Sulla delibera Mandelli tutti agli ordini dei capibranco.
L’esito della votazione del Consiglio comunale di Collegno
sull’area Mandelli, così ben raccontato da Giovanni Lava e condito da
un’amarezza che non mi è estranea (l’ho provata spesso e mi capiterà di
provarla ancora), merita alcune considerazioni, qualche ragionamento e qualche
utile indicazione per il futuro.
L’intervento in questione era atteso dalla Città da oltre
dieci anni, durante i quali hanno governato sempre gli stessi, sempre la solita
cricca e le medesime conventicole: che ci abbiano messo dieci anni la dice
lunga sull’affollarsi di comitati, pressioni, argomentazioni che debbono essersi
succeduti nel tempo. Hanno però avuto il respiro per cementare interessi e
verificare la robustezza delle lobbies in campo, soprattutto hanno avuto il
tempo di aspettare che la politica finisse del tutto, con la compravendita (a
volte gratis) dei disponibili sul mercato. E’ usanza collegnese - non posso
dimenticare l’oscenità della variante IKEA di qualche anno fa - non per la
scelta, ma per il modo e i suoi contenuti. Di questo però è meglio che ne
trattino i civici collegnesi, Giovanni in testa.

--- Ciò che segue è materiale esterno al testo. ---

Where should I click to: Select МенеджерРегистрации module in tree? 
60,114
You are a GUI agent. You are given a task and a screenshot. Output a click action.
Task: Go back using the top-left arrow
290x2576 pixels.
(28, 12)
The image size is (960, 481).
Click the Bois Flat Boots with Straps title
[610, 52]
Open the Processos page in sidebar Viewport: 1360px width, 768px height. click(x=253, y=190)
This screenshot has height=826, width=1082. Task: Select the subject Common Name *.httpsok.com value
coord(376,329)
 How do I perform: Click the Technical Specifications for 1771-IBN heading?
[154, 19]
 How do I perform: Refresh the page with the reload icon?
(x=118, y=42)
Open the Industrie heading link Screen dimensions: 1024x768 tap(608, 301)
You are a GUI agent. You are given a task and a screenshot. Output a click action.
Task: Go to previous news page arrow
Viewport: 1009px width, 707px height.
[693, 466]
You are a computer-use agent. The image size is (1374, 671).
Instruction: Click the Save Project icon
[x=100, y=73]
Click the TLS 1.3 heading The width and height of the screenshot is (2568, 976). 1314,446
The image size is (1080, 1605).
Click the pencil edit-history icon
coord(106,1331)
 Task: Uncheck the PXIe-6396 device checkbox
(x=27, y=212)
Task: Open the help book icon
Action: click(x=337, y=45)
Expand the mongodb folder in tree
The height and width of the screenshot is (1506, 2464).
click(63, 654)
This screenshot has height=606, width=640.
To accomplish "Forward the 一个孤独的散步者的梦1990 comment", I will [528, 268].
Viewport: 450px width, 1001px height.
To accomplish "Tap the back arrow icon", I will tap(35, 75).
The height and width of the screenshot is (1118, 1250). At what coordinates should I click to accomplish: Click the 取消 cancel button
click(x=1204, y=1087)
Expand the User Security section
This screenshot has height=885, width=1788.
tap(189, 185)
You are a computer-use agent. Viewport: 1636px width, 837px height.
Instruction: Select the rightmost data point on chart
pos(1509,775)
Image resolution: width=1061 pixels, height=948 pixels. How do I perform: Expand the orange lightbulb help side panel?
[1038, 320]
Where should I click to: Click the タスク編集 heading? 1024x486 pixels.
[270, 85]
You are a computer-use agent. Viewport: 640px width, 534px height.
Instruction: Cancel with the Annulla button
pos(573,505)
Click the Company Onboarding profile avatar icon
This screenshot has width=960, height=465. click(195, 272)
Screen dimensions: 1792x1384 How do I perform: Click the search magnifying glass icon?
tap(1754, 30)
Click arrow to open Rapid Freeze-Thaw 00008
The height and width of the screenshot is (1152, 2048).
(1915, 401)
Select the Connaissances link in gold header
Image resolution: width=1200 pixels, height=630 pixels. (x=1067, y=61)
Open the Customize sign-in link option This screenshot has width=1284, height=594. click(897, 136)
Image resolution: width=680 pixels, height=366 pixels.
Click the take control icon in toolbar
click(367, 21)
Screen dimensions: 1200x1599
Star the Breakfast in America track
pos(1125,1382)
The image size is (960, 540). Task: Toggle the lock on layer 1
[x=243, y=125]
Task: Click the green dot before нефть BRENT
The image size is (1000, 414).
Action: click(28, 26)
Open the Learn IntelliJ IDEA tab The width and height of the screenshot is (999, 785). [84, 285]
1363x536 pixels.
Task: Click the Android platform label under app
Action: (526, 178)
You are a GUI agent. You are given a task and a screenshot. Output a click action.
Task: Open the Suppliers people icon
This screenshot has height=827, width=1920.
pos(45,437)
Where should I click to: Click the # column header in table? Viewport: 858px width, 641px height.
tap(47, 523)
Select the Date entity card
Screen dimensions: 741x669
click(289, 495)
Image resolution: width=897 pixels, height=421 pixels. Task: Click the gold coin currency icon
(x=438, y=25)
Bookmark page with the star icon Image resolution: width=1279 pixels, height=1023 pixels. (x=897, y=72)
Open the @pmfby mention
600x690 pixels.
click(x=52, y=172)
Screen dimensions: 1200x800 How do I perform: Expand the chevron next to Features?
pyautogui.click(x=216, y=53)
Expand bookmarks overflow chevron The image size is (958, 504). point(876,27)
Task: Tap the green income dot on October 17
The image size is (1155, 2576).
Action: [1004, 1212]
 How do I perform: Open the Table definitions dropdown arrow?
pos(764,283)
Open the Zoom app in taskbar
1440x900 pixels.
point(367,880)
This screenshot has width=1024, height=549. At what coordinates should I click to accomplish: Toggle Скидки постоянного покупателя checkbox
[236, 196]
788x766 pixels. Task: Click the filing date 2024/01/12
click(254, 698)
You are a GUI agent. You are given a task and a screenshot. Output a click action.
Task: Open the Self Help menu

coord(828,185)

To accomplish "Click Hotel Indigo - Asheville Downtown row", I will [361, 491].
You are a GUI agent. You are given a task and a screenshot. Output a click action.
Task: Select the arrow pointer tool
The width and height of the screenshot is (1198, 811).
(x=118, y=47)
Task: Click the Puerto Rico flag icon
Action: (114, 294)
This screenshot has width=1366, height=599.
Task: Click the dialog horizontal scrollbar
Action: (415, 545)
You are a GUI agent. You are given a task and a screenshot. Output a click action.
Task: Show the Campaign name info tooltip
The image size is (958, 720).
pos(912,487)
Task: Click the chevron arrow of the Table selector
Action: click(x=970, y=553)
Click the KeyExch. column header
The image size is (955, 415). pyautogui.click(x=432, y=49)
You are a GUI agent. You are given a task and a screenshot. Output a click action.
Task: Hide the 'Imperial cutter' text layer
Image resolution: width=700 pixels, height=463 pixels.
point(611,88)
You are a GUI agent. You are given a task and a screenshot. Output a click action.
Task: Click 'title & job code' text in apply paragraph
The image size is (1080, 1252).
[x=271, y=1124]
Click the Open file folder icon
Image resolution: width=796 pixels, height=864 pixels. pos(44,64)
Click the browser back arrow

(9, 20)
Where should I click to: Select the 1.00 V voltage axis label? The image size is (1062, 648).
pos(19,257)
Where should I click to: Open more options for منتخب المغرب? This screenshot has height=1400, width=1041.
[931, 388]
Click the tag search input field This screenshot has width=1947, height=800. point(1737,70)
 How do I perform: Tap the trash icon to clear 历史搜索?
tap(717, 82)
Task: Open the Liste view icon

A me preme, invece, tornare sull’atteggiamento e sul
comportamento dei consiglieri (di maggioranza e di opposizione) che
sull’operazione Mandelli qualche cosa sembrava proprio che avessero da dirla:
avreste dovuto sentire i proclami di fuoco, le roboanti dichiarazioni di
dissociazione e di presa di distanza da questo modo di gestire l’urbanistica a
Collegno. Dovreste vederli all’opera in questi primi approcci alla campagna
elettorale per l’elezione del prossimo sindaco oramai alle porte. In Consiglio
comunale, tutti coperti e allineati, tutti mansueti ai piedi della padrona e
obbedienti agli ordini dei capibranco.
Si consolino Giovanni Lava e i civici collegnesi, è così
dappertutto, certamente è così anche da quest’altra parte del corso Francia:
parafrasando il detto “Fuori dal Consiglio leoni, in seduta…”. Il problema non
è che essi – i malpancisti – non abbiano sposato un punto di vista (quello di
Civica), scegliendone un altro. Ci mancherebbe! Il problema è che hanno
rivelato la loro consistenza e il coraggio con cui sono disponibili ad
affrontare i problemi della città. Se le modalità con cui l’amministrazione ha
proceduto e se i contenuti della delibera a loro sono andati bene, hanno fatto
il giusto comportandosi come hanno fatto. Se, come hanno sostenuto ovunque e in
ogni modo, non erano d’accordo ... qualcosa non va. Certamente sono inutili a
promuovere il cambiamento a cui noi aspiriamo, forse sono perfino una zavorra.
Se l’Italia è al punto di oggi, qualche ragionamento anche su queste banderuole
e sulla qualità del ceto politico locale bisognerà pur farselo…
Di gente come loro ne conosco a bizzeffe, erano così anche
le ottime persone che si sono votate qualunque delibera nella Grugliasco delle
Gru, salvo poi balbettare quando tirati in ballo: “Non mi ero accorto, non
sapevo, mi avevano detto che era tutto a posto”, davvero convinti al momento
del voto come al momento dell’abiura, capaci di giravolte in nome del Partito e
di un partito che non c’è più, nemmeno quando prova a ingannare un’altra volta
i suoi elettori con slogan che smentisce nel comportamento e nelle azioni
quotidiane.
Ecco perché la Collegno di domani bisogna costruirla senza
correre dietro a loro: si perde tempo e si rimediano cocenti delusioni come
quella che sembra trasparire dalle parole di Giovanni. Caro Giò e cari civici
collegnesi, non è una sconfitta vostra, ha perso Collegno, ma non mancheranno
le tappe successive in cui far valere nuovamente e più efficacemente le vostre
buone ragioni. Per quanto riguarda il domani mi piacerebbe essere con voi a
cercare di proporre per Collegno davvero qualcosa di nuovo, nel programma, nel
costumi, nei metodi e nelle soprattutto ... nelle facce.